-- START --

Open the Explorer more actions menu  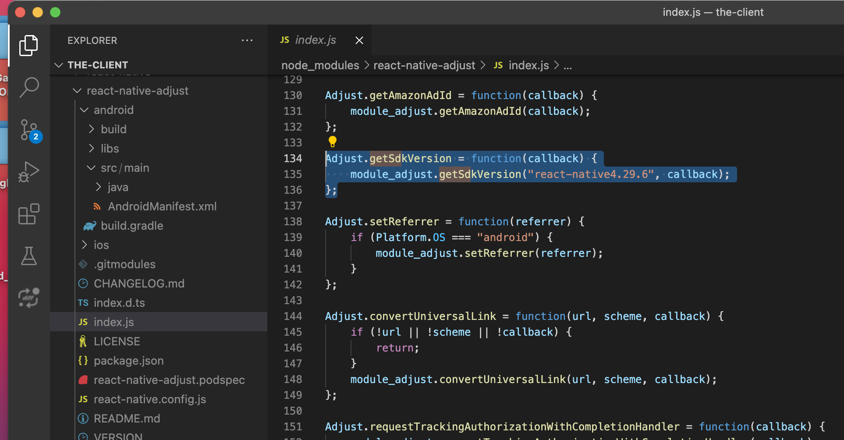pos(247,40)
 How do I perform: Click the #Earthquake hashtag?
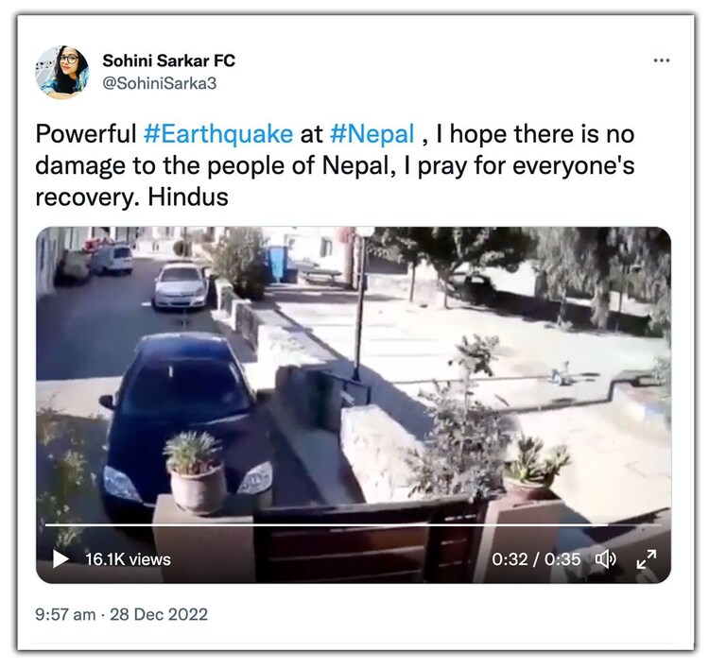[218, 134]
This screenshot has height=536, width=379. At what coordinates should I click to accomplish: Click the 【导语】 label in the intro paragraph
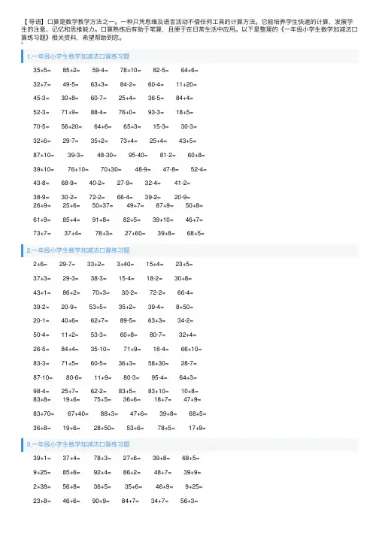[x=33, y=22]
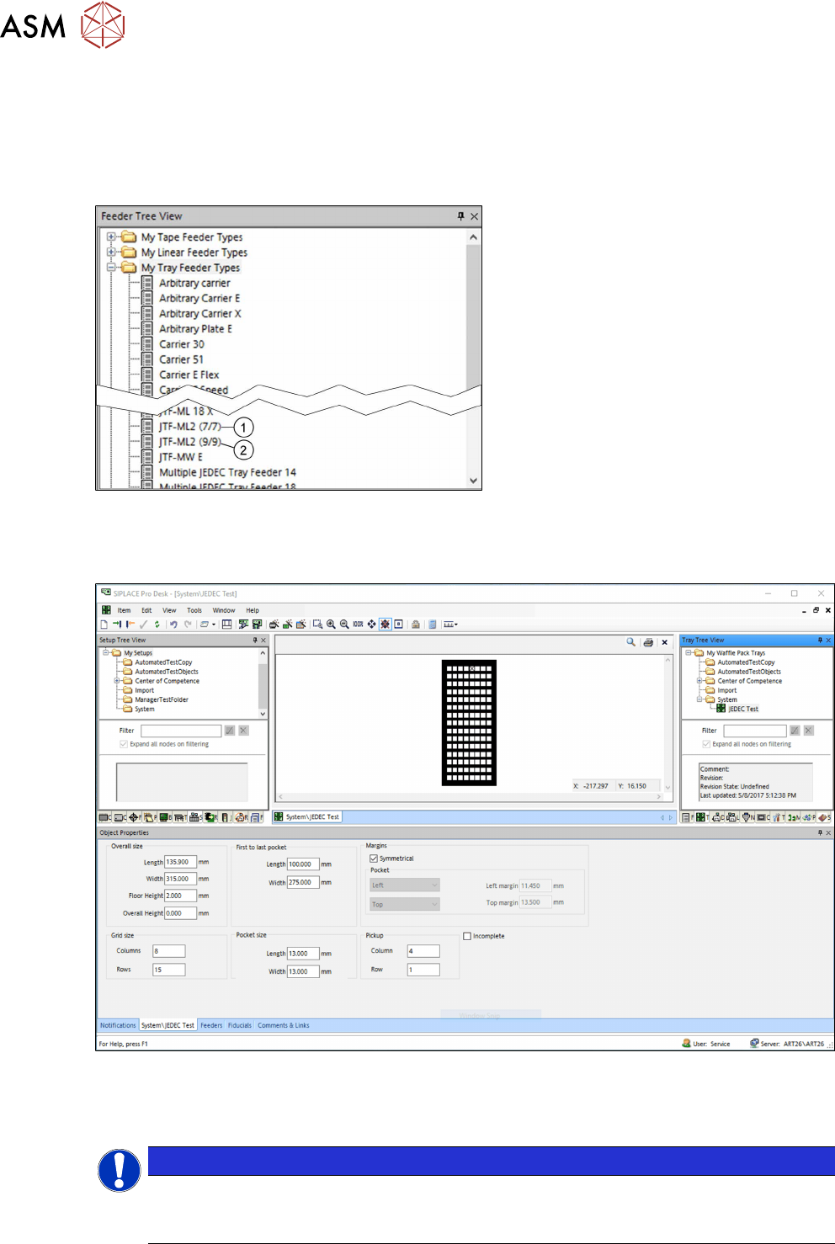The height and width of the screenshot is (1244, 835).
Task: Collapse the My Tray Feeder Types node
Action: click(111, 268)
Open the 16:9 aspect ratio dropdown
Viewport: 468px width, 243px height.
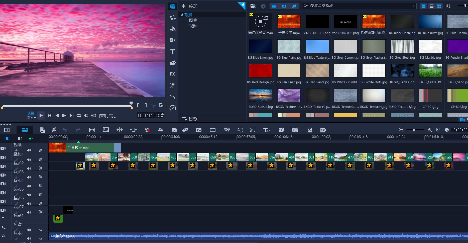(x=104, y=116)
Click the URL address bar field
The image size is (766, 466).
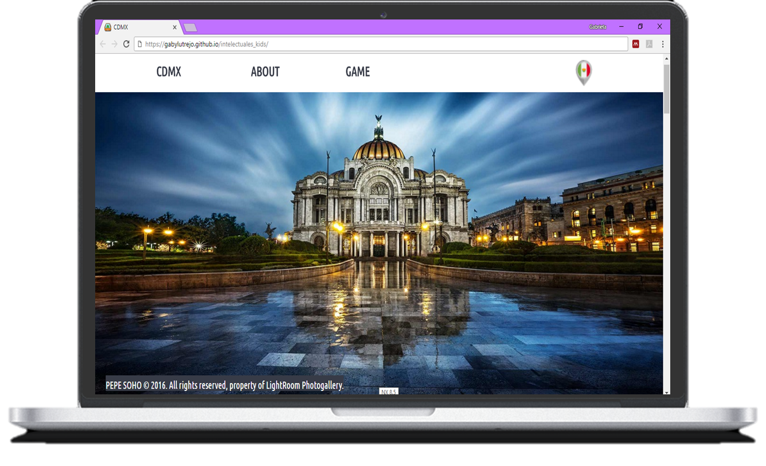(378, 44)
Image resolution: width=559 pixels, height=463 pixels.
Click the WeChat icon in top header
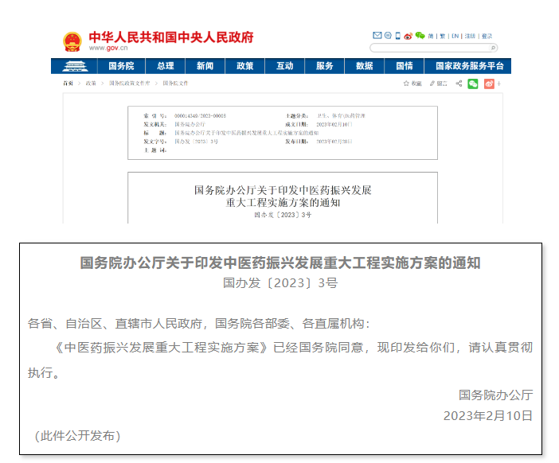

-- END --

BRIEF
Starting at the line that contains "Image resolution: width=559" and ending with the last line, rewrite the lines with "header" swapped for "toolbar" and everything else left as it is. Leave the pictures out.

CORRECT ANSWER
Image resolution: width=559 pixels, height=463 pixels.
Click the WeChat icon in top toolbar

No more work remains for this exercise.